## MATERIAL PROVIDED
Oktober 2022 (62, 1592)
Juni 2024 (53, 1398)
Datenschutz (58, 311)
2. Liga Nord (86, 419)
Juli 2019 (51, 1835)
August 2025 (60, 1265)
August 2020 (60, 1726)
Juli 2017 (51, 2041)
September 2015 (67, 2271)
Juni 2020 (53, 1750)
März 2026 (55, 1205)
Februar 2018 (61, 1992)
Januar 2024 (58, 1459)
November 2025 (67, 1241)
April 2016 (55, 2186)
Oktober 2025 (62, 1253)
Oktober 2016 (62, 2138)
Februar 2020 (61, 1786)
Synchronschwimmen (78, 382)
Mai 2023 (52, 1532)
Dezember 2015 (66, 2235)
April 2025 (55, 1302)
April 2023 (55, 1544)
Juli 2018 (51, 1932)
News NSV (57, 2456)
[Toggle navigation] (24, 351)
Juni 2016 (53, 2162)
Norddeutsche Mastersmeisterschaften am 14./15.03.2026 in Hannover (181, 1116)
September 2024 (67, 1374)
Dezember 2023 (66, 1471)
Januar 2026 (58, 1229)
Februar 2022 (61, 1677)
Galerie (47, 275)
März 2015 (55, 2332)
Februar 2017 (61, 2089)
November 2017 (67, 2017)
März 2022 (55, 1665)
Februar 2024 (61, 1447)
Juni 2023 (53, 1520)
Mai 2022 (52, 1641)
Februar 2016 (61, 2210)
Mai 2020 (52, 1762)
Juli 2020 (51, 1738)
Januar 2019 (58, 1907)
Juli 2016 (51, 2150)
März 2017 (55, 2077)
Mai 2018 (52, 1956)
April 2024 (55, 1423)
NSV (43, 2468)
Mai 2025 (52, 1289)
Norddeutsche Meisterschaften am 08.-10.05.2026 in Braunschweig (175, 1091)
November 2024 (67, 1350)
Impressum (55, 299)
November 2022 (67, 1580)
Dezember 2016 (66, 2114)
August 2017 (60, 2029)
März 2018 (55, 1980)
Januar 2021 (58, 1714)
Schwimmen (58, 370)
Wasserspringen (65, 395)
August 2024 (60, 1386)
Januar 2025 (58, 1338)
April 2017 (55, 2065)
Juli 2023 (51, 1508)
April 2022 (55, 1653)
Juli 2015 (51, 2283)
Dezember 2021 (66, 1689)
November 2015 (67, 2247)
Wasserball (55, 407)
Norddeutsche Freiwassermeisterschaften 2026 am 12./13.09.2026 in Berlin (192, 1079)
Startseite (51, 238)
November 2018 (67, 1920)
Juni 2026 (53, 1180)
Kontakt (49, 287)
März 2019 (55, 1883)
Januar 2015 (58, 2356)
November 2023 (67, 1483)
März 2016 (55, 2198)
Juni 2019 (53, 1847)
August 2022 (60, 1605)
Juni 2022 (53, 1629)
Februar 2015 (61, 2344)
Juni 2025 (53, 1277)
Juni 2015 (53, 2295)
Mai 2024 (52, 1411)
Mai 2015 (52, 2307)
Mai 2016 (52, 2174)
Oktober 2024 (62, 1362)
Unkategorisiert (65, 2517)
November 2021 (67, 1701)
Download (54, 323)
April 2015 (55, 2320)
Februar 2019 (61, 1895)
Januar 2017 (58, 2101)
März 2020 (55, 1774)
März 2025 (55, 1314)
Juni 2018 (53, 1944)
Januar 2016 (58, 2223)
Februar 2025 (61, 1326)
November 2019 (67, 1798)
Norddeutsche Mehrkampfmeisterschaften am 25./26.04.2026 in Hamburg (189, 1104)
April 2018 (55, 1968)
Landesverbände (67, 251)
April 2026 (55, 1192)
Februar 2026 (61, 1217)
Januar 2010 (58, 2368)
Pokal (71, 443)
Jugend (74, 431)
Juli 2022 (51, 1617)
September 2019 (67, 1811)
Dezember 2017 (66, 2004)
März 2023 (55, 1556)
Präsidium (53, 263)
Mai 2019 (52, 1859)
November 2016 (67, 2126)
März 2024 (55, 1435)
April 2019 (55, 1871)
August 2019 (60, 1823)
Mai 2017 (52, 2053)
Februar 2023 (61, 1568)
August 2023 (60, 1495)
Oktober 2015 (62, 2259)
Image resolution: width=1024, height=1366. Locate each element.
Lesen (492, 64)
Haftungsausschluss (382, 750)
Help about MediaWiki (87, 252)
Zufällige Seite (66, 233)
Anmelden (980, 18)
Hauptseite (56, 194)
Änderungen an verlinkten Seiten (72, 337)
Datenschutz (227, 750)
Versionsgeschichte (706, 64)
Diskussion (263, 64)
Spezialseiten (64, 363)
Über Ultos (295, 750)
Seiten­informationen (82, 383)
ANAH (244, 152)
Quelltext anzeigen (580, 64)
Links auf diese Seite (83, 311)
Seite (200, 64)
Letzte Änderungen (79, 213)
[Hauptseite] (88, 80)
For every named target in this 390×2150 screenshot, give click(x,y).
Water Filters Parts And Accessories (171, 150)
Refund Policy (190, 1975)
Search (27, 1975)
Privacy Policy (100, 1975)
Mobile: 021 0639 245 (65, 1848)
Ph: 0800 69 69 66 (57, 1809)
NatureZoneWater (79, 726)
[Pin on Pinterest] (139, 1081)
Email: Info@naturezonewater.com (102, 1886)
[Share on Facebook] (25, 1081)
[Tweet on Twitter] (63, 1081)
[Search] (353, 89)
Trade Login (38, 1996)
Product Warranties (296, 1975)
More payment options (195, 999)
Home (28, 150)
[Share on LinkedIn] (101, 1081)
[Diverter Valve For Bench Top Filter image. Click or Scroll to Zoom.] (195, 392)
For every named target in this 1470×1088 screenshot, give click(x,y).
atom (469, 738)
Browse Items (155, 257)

## WHAT YOU SHOULD DO
Please return every line from the one that contains "[Diverter Valve For" through the end of the entries, exactly, leaving out all others.

## RESPONSE AREA
[Diverter Valve For Bench Top Filter image. Click or Scroll to Zoom.] (195, 392)
For every named target in this 1470×1088 screenshot, give click(x,y).
atom (469, 738)
Browse Items (155, 257)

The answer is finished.